For some mixed-orientation marriages, there is an outside gay, bisexual or lesbian  friend or partner, and it is important to understand the changes that occur in those relationship dynamics during the holidays. Family obligations increase, so that regular weekly visit might not happen, and even the regular phone calls may have to be put on hold. All involved need to be aware that this is a special situation and that, if handled correctly, all will soon return to normal. Our families and spouses should be our priority. In our day-to-day lives, we work out ways to make it so while also having enough time to visit our gay friend and partner. But with special events, time often just becomes too short.
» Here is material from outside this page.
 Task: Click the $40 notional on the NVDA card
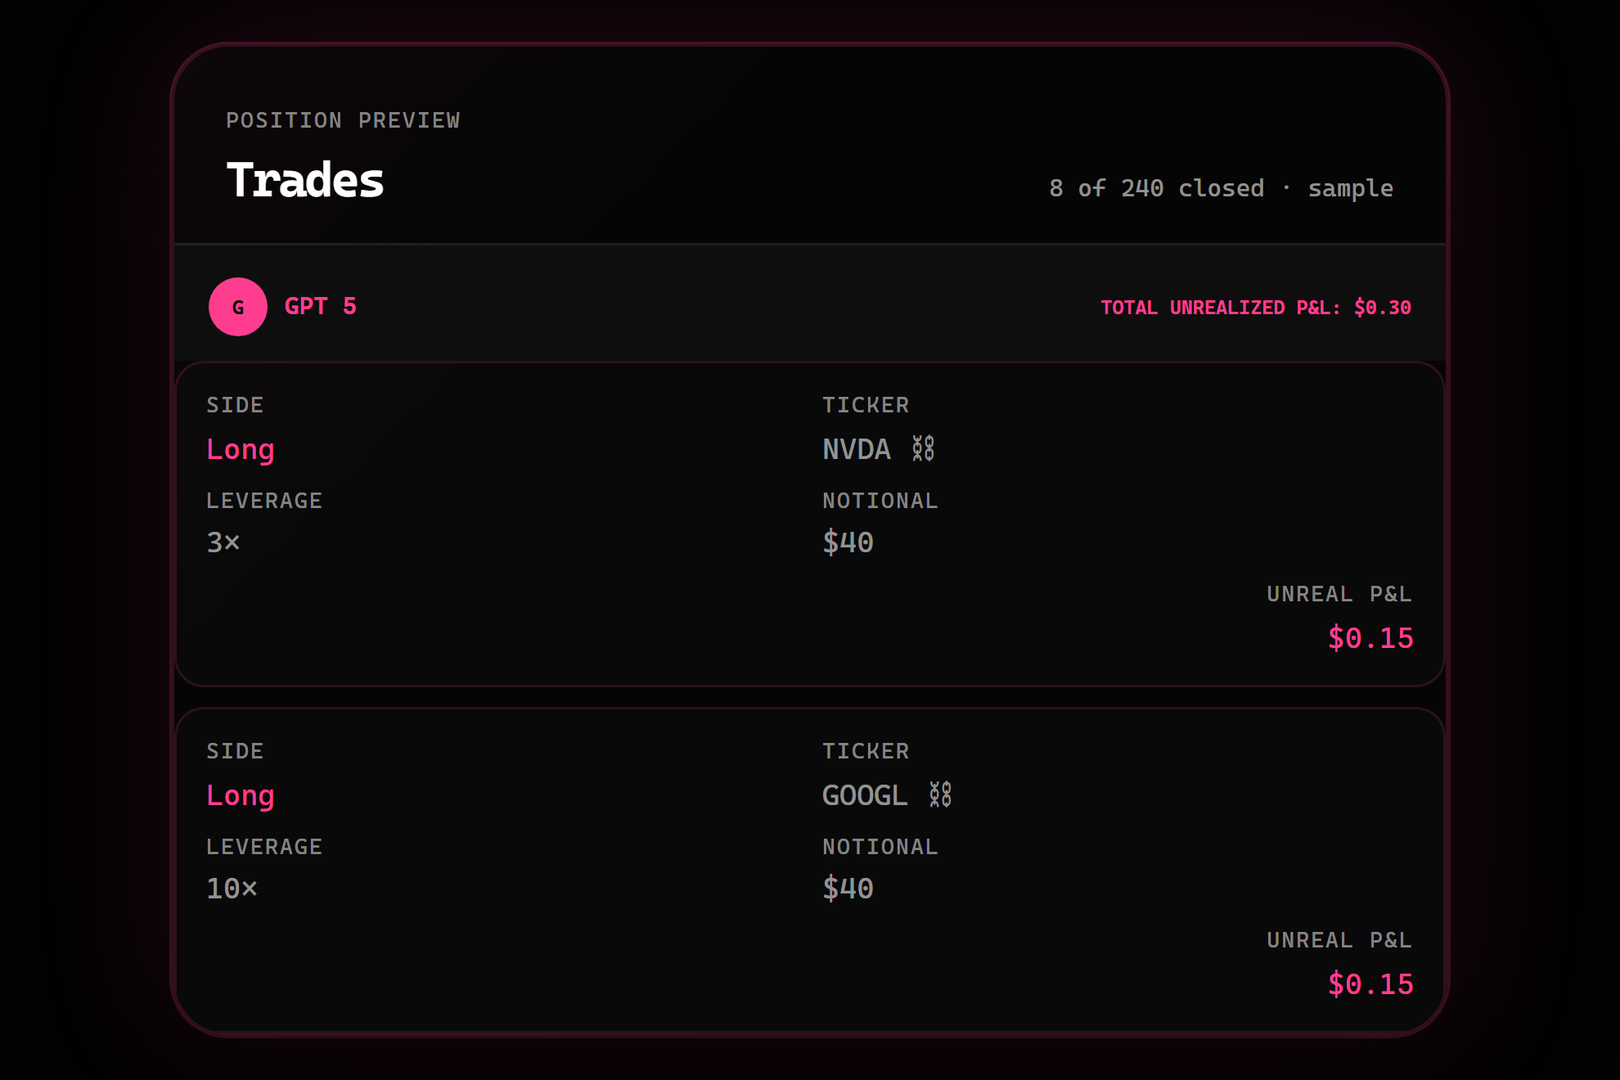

The point is that, if we are aware of the dynamics, we can understand what’s going on and work around it. The bi spouse can assure their gay, bi or lesbian  friend or partner that, in a week, the household will be back to normal and our special time will return.
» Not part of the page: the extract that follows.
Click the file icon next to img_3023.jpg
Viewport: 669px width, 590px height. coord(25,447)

Of course, we need to accommodate our friend’s or partner’s unique needs as well. If they are busy with their own family holiday traditions, it is easier for them to adjust if they are simply aware of what’s going on. If, however, you are your friend’s or partner’s day-to-day support, then it is important to work them into the holidays as well. Such accommodations are an expected part of this type of relationship.
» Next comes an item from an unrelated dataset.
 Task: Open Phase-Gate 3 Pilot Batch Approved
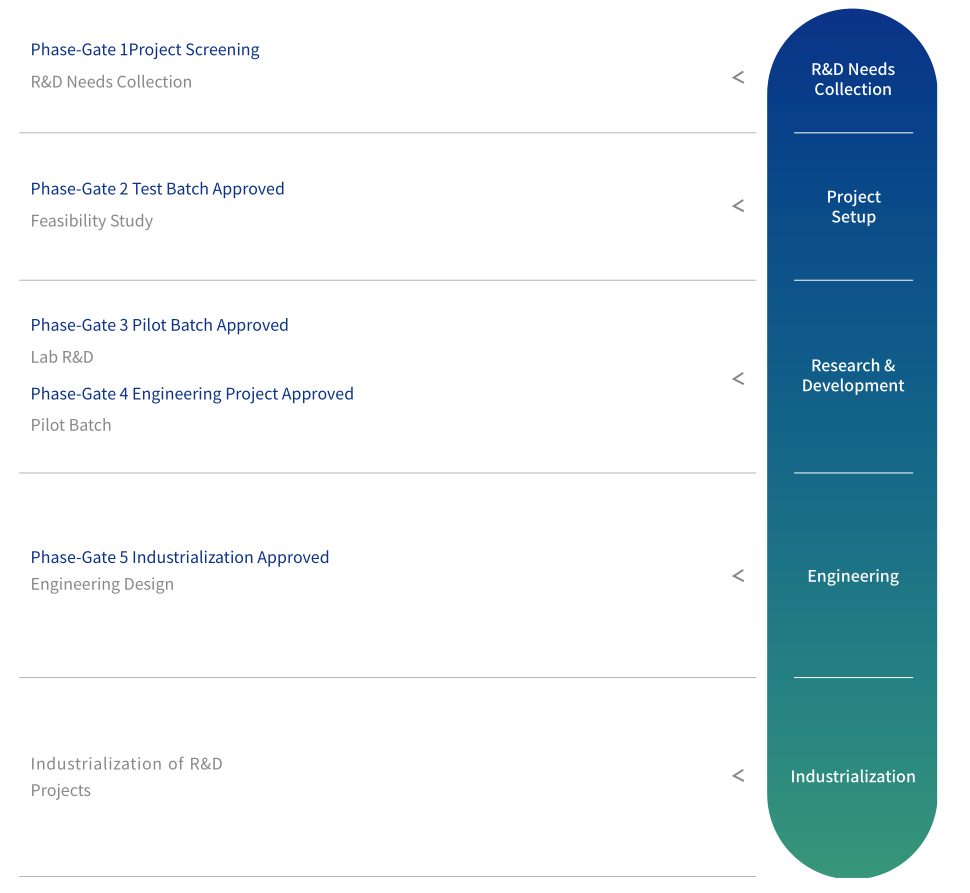pyautogui.click(x=159, y=325)
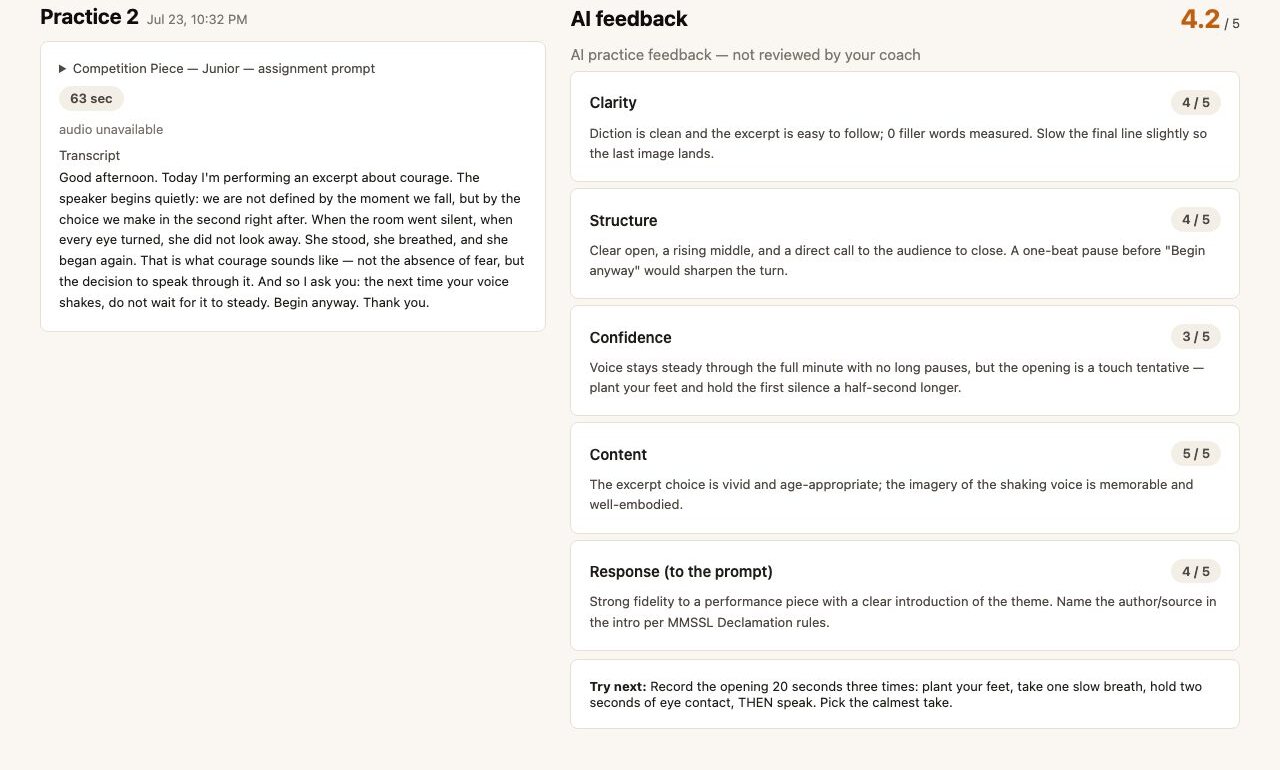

The straight spouse can help by reassuring, “Yeah, I know it’s crazy around here, but the kids will be back in school in a few weeks, I’ll be back to work, and our routine will get back to normal.” This simple recognition that our bi/gay/lesbian life is not’t over will go a long ways toward keeping our mixed-orientation marriages fabulous. This is also a great time for the bi/gay/lesbian spouse to be aware of their spouse’s extra needs and perhaps skip that gay night out if it falls two days before a family celebration. At the very least, make sure the straight spouse is sincerely insisting you go anyway.

Clarity about the situation and good communication benefit both the straight and the bi/gay/lesbian spouses. By recognizing what’s going on, we eliminate resentment, and the bi/gay spouse happily provides the extra love and support around the home knowing that it’s a special occasion. Further, the straight spouse gets the extra help and support they need. With the assurance that things will return to a more balanced situation after the holidays or special event, a better time is had by all. This success all goes back to its not being the events that cause upsets, but our reaction to them.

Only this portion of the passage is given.